On Tue, Nov 18, 2014 at 10:11 AM, Gerold Meisinger
<
gerold.m...@gmail.com> wrote:
> On 2014-11-17 23:42, Stefano Fornari wrote:
>> If I well understand it, this is to handle resources inside a page
>> (e.g. images, stylesheets, scripts, etc.). If that is the case, why
>> the current implementation does not take care of it? what the add-on
>> does today is to add the trusted certificate to the ff trustdb; from
>> that point on all requests to the same service will not require a new
>> validation any more, therefore the content will be retrieved with no
>> issues.
>
> What you said is correct for the large part except Perspectives doesn't
> add the certificate as trusted but rather makes a security exception.
> Pretty much the same what you can do as a user.
yep. I was over simplifying :)
>
> And the difference of the main request versus embedded content is that
> we don't get the "certificate not trusted"-page for embedded content
> which automatically restarts the request for us. So in my
> "embedded_content" branch there are actually exceptions installed but
> they only work if the user refreshes the page because I don't know how
> to restart them yet.
Yep, I got that point. But my point is that once the exception is
installed, the browser works well for the content unless it requests a
resource on another server for which you do not have an exception yet.

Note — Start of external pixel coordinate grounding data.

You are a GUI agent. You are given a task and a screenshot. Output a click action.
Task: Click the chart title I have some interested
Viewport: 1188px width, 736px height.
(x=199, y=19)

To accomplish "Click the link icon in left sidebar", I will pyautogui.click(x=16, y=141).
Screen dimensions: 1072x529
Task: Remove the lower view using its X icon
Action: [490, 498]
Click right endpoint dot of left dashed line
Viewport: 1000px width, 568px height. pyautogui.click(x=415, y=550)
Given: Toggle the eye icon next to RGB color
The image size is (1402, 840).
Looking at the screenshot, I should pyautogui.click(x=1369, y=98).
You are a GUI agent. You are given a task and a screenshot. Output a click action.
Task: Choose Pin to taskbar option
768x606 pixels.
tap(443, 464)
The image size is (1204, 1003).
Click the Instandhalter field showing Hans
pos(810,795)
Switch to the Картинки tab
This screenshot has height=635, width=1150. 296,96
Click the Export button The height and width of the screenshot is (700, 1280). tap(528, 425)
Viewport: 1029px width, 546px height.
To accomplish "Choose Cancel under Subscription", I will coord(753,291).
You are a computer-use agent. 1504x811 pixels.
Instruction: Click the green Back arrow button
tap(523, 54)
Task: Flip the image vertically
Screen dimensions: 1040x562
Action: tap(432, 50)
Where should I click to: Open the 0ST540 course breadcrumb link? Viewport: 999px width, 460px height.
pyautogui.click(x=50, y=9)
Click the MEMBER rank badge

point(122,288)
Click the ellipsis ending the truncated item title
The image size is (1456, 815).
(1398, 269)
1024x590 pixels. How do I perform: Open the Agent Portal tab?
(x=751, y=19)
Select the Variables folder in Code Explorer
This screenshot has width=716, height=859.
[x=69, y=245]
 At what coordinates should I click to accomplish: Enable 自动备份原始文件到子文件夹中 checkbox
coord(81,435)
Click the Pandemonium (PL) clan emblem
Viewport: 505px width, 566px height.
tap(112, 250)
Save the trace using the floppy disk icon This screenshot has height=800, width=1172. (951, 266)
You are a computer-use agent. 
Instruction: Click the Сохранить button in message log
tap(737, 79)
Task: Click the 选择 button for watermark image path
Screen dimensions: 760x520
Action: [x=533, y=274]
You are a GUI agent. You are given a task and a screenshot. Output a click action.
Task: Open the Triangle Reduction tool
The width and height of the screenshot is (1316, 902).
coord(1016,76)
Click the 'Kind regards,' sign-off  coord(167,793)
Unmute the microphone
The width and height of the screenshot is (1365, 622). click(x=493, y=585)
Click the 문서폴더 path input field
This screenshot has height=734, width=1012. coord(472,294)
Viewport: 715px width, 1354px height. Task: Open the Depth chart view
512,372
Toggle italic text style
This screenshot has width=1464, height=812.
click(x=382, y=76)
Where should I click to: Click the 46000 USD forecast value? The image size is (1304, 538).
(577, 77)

But this is not different from how the browser works without
perspective therefore to me this is not a real issue. => better to
focus on other areas probably (like the expiration as per the below).
>
>> I am not convinced by the bouncing notaries because, if 1 is true, I
>> am not sure the effort would pay off. Given that a service certificate
>> is added to the trustdb, apart from the first call that triggers the
>> about:certerror page, no other calls will interact with the notaries
>> so no browser history will be tracked by the notaries.
>
> The exception is applied everytime.
Exactly. Since the exception is applied every time (by the browser) no
notaries are actually contacted, therefore no real browsing history is
recorded (apart of course the host names the first time the service is
contacted - it seems acceptable).
>
>> What instead I thought more interesting is the concept of being able
>> at any time to change our trust of a service. In other words, if I
>> decide to trust a service today, it does not mean I want to do it
>> forever. How is this handled by perspectives?
>
> In Perspectives you currently have the option to clear the cache or
> whitelist a domain. We thought about adding ignore list as well.
>
> If we would use a Trustdb approach you could delete them in Firefox ->
> Properties -> Advanced -> Certificates -> View Certificates -> Delete or
> Distrust...
True, but this is not very user friendly and would require a user to
remember to do it (very unlike) and also to identify which certificate
is associated to which service, which in case of self-signed
certificates will not be easy. Keep in mind that differently from the
CA approach, we potentially install a certificate/exception for each
site we browse). What about:
1. clear the cache automatically once in a while; or
2. keep a validity lifespan for each certificate; or
3. use certificates validity (I guess this may not improve the
situation much for very long certificate validity).